### Tâches à réaliser
a - Renvoyez sans rien changer le passage de l'extrait sur les campagnes de récolte de fonds qui s'ouvre sur les mots contenant « Ce constat est » et se clôt sur « stéréotypes qu’elle diffuse[5]. ».
b - Quelles sont toutes les phrases de la citation entre guillemets dans l'extrait sur les campagnes de récolte de fonds ?

------ Extrait de texte ------

Quand les campagnes de récolte de fonds jouent sur les stéréotypes

Lorsqu’il s’agit d’aborder la perception des images véhiculées, et plus particulièrement celles qui concernent la récolte des fonds pour des projets de niveau international, la personne interviewée exprime une certaine frustration :

« Il y a souvent cette image de misérables, des enfants affamés pour faire pitié. Ça enlève la dignité de la personne. Je trouve ça vraiment dégradant de voir ce genre d'image. On n'a pas besoin d'afficher cela pour avoir une bonne campagne. ».

Ce constat est partagé par la Coopération Education et culture (CEC) à l’initiative de l’Observatoire des stéréotypes, qui mène un travail de réflexion et de déconstruction sur la communication des ONG et sur les stéréotypes qu’elle diffuse[5].

------ Segment de données ------

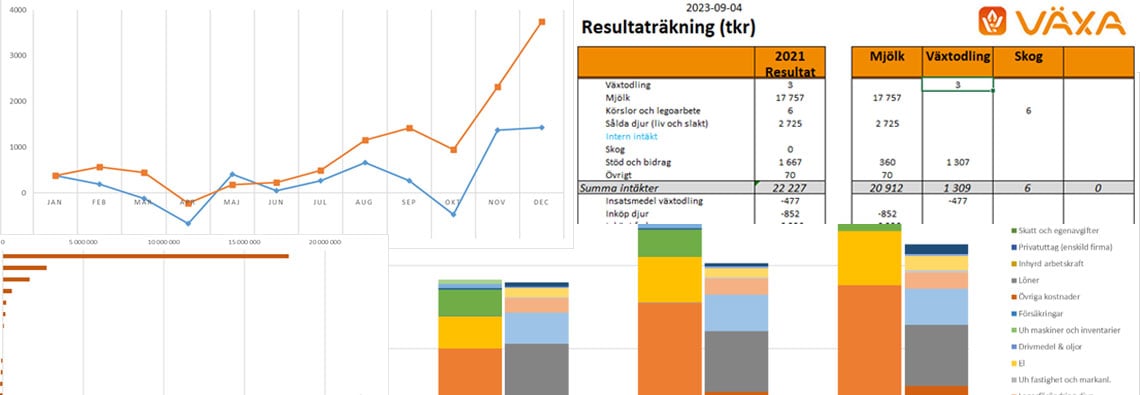Viewport: 1140px width, 395px height.
Task: Click the 2021 Resultat column header
Action: (790, 63)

------

### Réponses aux tâches
a -
Ce constat est partagé par la Coopération Education et culture (CEC) à l’initiative de l’Observatoire des stéréotypes, qui mène un travail de réflexion et de déconstruction sur la communication des ONG et sur les stéréotypes qu’elle diffuse[5].

b -
- Il y a souvent cette image de misérables, des enfants affamés pour faire pitié.
- Ça enlève la dignité de la personne.
- Je trouve ça vraiment dégradant de voir ce genre d'image.
- On n'a pas besoin d'afficher cela pour avoir une bonne campagne.